Work task:
What is needed is a faithful copy of all the records.

Supplied material:

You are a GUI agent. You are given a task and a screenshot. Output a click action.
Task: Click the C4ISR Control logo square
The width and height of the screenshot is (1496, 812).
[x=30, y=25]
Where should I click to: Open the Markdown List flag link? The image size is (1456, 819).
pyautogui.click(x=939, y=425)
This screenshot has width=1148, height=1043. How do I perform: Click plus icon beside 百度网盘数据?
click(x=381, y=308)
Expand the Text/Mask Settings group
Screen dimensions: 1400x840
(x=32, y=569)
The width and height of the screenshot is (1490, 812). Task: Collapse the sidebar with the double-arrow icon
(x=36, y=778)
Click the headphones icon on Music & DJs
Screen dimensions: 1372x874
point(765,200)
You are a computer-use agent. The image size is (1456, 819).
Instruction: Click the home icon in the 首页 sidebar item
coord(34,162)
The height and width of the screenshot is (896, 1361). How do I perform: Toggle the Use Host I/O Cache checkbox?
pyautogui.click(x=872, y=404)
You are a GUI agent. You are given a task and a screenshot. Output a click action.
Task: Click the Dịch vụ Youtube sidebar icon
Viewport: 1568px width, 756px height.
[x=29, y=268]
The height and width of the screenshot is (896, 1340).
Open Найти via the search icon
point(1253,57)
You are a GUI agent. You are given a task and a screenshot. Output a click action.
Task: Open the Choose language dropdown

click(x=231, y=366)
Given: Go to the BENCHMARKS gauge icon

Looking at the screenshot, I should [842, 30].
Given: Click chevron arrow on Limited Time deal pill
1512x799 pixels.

Expected answer:
You are a GUI agent. You are given a task and a screenshot. Output a click action.
Task: Click the C4ISR Control logo square
The width and height of the screenshot is (1496, 812).
[x=30, y=25]
Where should I click to: Open the Markdown List flag link? The image size is (1456, 819).
pyautogui.click(x=939, y=425)
This screenshot has width=1148, height=1043. How do I perform: Click plus icon beside 百度网盘数据?
click(x=381, y=308)
Expand the Text/Mask Settings group
Screen dimensions: 1400x840
(x=32, y=569)
The width and height of the screenshot is (1490, 812). Task: Collapse the sidebar with the double-arrow icon
(x=36, y=778)
Click the headphones icon on Music & DJs
Screen dimensions: 1372x874
point(765,200)
You are a computer-use agent. The image size is (1456, 819).
Instruction: Click the home icon in the 首页 sidebar item
coord(34,162)
The height and width of the screenshot is (896, 1361). How do I perform: Toggle the Use Host I/O Cache checkbox?
pyautogui.click(x=872, y=404)
You are a GUI agent. You are given a task and a screenshot. Output a click action.
Task: Click the Dịch vụ Youtube sidebar icon
Viewport: 1568px width, 756px height.
[x=29, y=268]
The height and width of the screenshot is (896, 1340).
Open Найти via the search icon
point(1253,57)
You are a GUI agent. You are given a task and a screenshot. Output a click action.
Task: Open the Choose language dropdown

click(x=231, y=366)
Given: Go to the BENCHMARKS gauge icon

Looking at the screenshot, I should [842, 30].
Given: Click chevron arrow on Limited Time deal pill
1512x799 pixels.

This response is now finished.